Spreadsheets are flexible and familiar — most investors start here. You can build your own formulas for yield calculations, cash flow summaries, and equity tracking. Google Sheets is free, and Excel is widely available.

The downsides become apparent as your portfolio grows. You need to build and maintain your own formulas, there's no built-in receipt storage, and there's no automation for recurring expenses. Formulas can break silently when you add rows or restructure your sheet. For one or two properties a spreadsheet can work, but it becomes unwieldy beyond that.

Manual Tracking (Paper, Notebooks, Filing Cabinets)

Some investors prefer the simplicity of paper records — notebooks, filing cabinets, and printed bank statements. There's no software to learn and no subscription to pay.

The trade-off is significant: there are no automatic calculations, no reports, and no backup if something gets lost. Receipts go missing, records are hard to search at tax time, and it's nearly impossible to get a clear picture of your portfolio's overall performance. For serious investors, manual tracking quickly becomes impractical.

Dedicated Portfolio Management Software

Purpose-built portfolio management tools handle the calculations, reporting, and document storage that spreadsheets and paper records struggle with. Australian-specific tools align to the July–June financial year and local expense categories, so you don't have to configure everything from scratch.

Automation reduces manual effort and the risk of errors — recurring expenses are tracked automatically, and reports are generated on demand. PropZy is one example of a dedicated tool built for Australian property investors, with a Free plan for your first property and Plus and Ultra plans for larger portfolios.

What to Look for in a Property Portfolio Tracker

Not all tracking tools are created equal.
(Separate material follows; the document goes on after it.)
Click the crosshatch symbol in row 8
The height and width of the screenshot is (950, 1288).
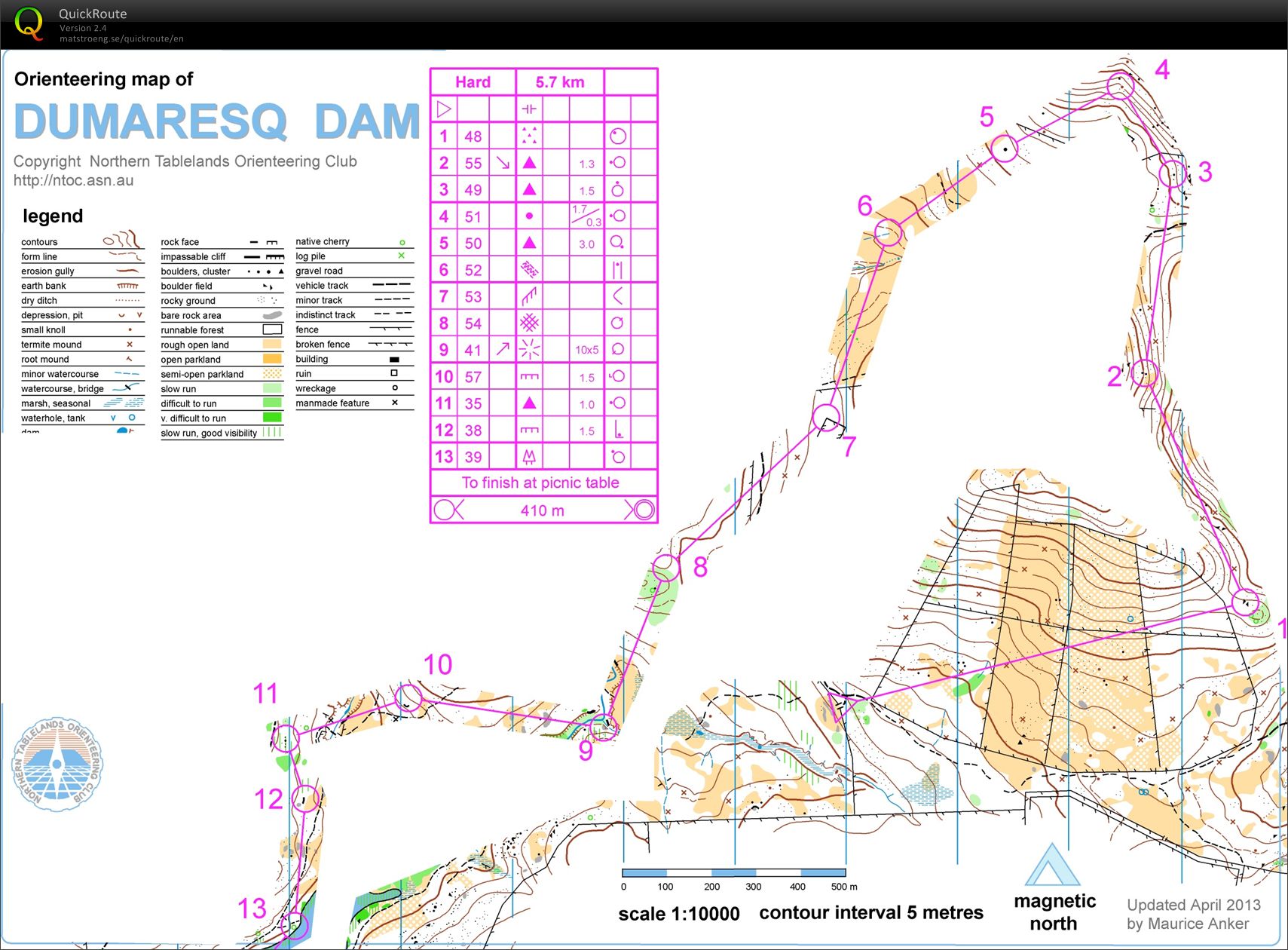click(529, 323)
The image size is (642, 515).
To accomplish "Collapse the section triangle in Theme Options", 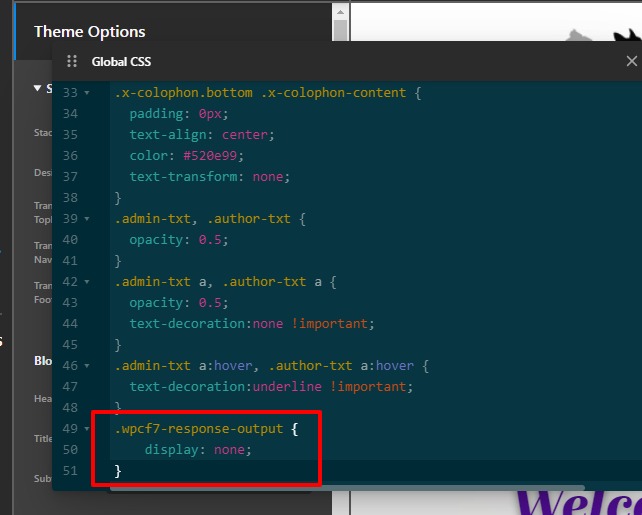I will click(37, 88).
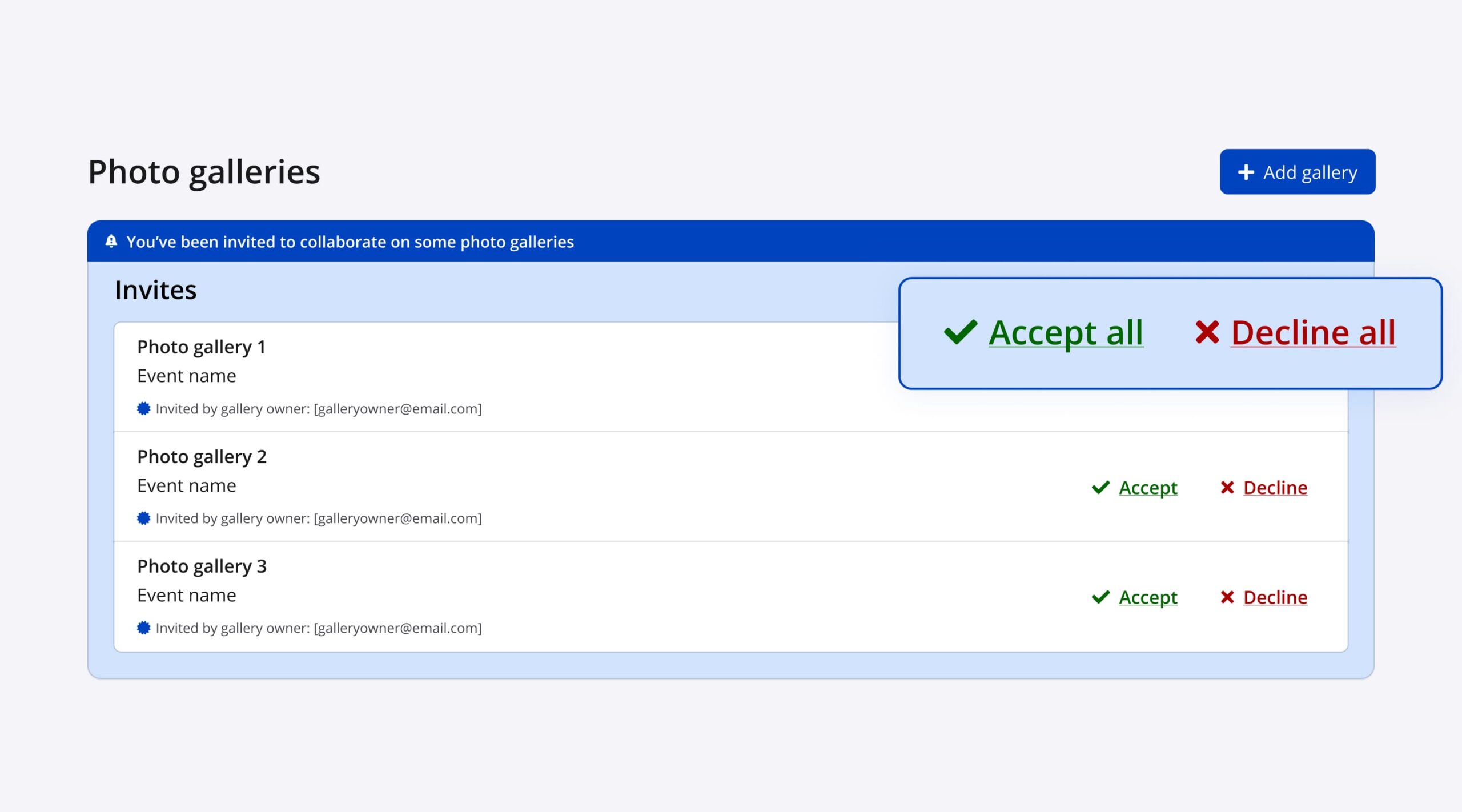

Here are six things to look for when choosing a portfolio tracker:

  • Per-property tracking — Values, equity, mortgage balances, and rental income tracked individually for each property.
  • Expense management — The ability to log expenses by category, upload receipts, and handle both one-off and recurring costs. Learn more about expense management.
  • Cash flow reporting — Income vs expense reports aligned to the Australian financial year, with gearing position indicators. See how cash flow tracking works in practice.
  • Automation — Recurring expenses tracked automatically, with rate changes handled without manual re-entry.
  • Mobile access — The ability to check your portfolio and log expenses from any device, wherever you are.
  • Scalability — A tool that works for your first investment property and grows with you to a portfolio of 20 or more.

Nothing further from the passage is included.